Setting up Knative serving

This guide shows you how to set up a Google Kubernetes Engine (GKE) cluster and enable Knative serving. You can use either the Google Cloud console or the Google Cloud CLI to enable Knative serving on standard and private GKE clusters.

Enabling Knative serving installs Istio and Knative Serving into the cluster to connect and manage your stateless workloads. For more information, see Architectural overview of Knative serving.

Before you begin

  1. Knative serving is an add-on for Google Kubernetes Engine. A free trial is available until September 30, 2021.
  2. Sign in to your Google Cloud account. If you're new to Google Cloud, create an account to evaluate how our products perform in real-world scenarios. New customers also get $300 in free credits to run, test, and deploy workloads.
  3. In the Google Cloud console, on the project selector page, select or create a Google Cloud project.

    Go to project selector

  4. Make sure that billing is enabled for your Google Cloud project.

  5. In the Google Cloud console, on the project selector page, select or create a Google Cloud project.

    Go to project selector

  6. Make sure that billing is enabled for your Google Cloud project.

Setting up the command-line environment

Although you can choose to use either the Google Cloud console or the gcloud CLI to manage Knative serving, there are some tasks that require the gcloud CLI.

To set up the gcloud and kubectl command-line tools for Knative serving:

  1. Install and initialize the Google Cloud CLI.

  2. Set the default project setting for gcloud CLI to the one you just created, or to an existing project you want to use:

    gcloud config set project PROJECT-ID

    Replace PROJECT-ID with the project ID of the project you created.

  3. Set zone to the desired zone for your cluster. You can use any zone where GKE is supported. For example:

    gcloud config set compute/zone ZONE

    Replace ZONE with your zone.

  4. Enable the following APIs for the project, which are necessary to create a cluster, build a container, and publish a container into the Google Kubernetes Engine registry:

    gcloud services enable container.googleapis.com containerregistry.googleapis.com cloudbuild.googleapis.com
  5. Install the kubectl command-line tool:

    gcloud components install kubectl
  6. Update installed gcloud CLI components:

    gcloud components update

Enabling Knative serving

Knative serving runs on a GKE cluster. You can enable Knative serving on an existing cluster, or you can create a new cluster with Knative serving enabled.

**BRIEF 1**
In the Knative setup guide, rewrite the stretch from "1. Knative serving" through "and deploy workloads.", swapping "free credits" for "promotional credits".
**BRIEF 2**
According to the Knative setup guide, what gets installed into the cluster when Knative serving is enabled?

**SUPPLIED MATERIAL**

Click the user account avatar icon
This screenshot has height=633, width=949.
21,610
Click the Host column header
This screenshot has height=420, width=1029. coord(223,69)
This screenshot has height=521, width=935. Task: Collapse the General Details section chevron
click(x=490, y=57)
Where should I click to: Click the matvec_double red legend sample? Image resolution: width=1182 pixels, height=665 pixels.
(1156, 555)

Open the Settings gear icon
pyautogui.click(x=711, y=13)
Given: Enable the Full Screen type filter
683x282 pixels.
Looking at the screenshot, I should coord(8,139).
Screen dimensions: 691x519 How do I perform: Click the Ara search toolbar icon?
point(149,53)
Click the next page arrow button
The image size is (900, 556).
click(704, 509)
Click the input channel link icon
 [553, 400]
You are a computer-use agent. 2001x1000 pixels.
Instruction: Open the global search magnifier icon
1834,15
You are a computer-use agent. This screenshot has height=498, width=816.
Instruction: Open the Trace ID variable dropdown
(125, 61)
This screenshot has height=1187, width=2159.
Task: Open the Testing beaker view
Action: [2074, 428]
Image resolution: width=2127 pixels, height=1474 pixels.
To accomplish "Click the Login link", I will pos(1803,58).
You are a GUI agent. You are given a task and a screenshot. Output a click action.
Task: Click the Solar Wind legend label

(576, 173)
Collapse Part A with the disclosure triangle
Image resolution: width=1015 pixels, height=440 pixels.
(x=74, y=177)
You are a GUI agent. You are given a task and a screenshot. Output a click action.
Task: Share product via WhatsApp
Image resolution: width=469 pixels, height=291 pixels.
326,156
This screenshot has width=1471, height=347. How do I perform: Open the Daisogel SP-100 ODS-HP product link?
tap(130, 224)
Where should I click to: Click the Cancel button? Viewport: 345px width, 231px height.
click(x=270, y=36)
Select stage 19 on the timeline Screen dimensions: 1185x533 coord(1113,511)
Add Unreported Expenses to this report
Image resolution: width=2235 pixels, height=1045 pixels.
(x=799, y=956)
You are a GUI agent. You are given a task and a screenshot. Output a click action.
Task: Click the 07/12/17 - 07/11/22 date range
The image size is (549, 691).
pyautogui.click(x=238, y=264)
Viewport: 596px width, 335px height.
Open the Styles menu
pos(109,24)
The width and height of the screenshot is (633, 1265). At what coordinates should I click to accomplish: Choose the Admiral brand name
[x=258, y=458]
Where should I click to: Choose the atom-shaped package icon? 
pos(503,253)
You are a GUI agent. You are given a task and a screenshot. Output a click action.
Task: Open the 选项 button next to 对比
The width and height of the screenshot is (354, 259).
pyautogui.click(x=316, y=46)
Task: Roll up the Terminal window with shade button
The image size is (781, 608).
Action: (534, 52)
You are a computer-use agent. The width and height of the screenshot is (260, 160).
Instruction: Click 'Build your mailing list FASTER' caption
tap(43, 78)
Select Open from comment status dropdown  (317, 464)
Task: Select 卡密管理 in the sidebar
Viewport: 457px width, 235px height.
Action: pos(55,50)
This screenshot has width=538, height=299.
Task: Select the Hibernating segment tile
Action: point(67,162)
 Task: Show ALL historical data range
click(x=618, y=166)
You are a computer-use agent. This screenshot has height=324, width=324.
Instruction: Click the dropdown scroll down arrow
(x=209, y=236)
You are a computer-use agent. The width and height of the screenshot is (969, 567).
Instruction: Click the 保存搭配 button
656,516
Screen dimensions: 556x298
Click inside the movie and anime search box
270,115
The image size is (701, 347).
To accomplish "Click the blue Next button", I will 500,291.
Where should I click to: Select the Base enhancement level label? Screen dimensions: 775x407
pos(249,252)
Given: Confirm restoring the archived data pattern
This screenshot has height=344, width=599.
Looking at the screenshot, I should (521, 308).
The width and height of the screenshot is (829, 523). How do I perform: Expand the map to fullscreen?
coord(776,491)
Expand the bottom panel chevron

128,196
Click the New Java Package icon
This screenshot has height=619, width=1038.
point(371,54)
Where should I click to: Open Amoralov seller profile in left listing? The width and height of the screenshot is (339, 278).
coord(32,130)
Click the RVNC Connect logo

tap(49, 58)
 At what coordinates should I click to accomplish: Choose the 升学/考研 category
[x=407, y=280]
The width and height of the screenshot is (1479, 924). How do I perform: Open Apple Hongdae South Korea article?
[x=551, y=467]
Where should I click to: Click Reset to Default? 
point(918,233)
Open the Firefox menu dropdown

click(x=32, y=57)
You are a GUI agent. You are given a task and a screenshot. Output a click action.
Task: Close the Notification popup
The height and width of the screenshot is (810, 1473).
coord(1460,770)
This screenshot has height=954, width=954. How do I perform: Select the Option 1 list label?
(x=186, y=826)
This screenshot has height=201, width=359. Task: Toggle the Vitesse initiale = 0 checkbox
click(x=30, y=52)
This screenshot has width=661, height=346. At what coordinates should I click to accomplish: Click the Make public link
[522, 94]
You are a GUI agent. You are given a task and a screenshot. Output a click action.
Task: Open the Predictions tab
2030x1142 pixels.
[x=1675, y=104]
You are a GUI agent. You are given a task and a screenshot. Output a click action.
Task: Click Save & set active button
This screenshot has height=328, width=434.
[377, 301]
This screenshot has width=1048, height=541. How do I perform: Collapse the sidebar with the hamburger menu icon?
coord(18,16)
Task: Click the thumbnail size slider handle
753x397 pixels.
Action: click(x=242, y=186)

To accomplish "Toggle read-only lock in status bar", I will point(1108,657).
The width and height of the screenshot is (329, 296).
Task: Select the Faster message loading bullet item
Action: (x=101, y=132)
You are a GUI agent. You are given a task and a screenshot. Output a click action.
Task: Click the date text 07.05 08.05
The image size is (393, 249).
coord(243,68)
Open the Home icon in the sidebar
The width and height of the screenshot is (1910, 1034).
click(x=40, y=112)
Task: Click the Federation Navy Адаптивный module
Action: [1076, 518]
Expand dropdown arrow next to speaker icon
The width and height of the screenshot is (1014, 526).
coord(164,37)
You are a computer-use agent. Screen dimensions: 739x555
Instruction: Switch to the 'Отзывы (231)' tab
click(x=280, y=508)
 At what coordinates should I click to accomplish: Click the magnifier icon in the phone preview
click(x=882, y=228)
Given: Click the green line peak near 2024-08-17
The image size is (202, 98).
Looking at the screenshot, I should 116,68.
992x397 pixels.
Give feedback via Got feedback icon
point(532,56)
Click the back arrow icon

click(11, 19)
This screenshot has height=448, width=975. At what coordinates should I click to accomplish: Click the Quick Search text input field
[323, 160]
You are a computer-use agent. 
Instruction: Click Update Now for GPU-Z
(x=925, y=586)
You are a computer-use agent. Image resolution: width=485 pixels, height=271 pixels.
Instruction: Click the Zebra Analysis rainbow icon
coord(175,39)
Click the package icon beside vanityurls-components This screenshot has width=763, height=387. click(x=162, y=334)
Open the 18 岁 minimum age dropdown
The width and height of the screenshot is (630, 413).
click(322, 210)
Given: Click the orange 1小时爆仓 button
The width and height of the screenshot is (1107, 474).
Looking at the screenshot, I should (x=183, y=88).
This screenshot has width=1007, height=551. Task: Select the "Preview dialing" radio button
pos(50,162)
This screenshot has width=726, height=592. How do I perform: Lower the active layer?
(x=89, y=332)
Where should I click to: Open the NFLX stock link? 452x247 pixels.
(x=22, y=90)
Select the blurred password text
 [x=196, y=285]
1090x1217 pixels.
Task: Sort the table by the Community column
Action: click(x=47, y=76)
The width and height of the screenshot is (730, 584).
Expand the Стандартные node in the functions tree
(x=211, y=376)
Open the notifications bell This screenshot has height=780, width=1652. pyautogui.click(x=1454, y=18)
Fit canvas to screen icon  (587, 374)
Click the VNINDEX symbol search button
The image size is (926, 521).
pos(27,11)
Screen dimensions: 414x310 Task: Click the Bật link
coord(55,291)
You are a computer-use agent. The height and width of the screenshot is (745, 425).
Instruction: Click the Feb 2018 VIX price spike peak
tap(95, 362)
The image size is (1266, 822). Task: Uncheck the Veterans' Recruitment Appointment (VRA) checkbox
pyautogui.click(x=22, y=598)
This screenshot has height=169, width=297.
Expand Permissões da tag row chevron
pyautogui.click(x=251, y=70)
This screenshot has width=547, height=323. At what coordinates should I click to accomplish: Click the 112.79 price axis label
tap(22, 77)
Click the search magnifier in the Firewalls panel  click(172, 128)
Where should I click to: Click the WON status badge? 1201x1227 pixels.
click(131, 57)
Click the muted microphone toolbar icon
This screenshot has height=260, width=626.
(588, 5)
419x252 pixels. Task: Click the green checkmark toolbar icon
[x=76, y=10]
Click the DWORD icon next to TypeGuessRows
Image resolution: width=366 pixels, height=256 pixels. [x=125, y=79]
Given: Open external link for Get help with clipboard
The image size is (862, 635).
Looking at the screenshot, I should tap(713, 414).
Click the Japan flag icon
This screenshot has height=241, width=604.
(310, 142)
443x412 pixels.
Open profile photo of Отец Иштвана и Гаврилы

**EXERCISE ANSWER 1**
1. Knative serving is an add-on for Google Kubernetes Engine. A free trial is available until September 30, 2021.
  2. Sign in to your Google Cloud account. If you're new to Google Cloud, create an account to evaluate how our products perform in real-world scenarios. New customers also get $300 in promotional credits to run, test, and deploy workloads.

**EXERCISE ANSWER 2**
Istio and Knative Serving.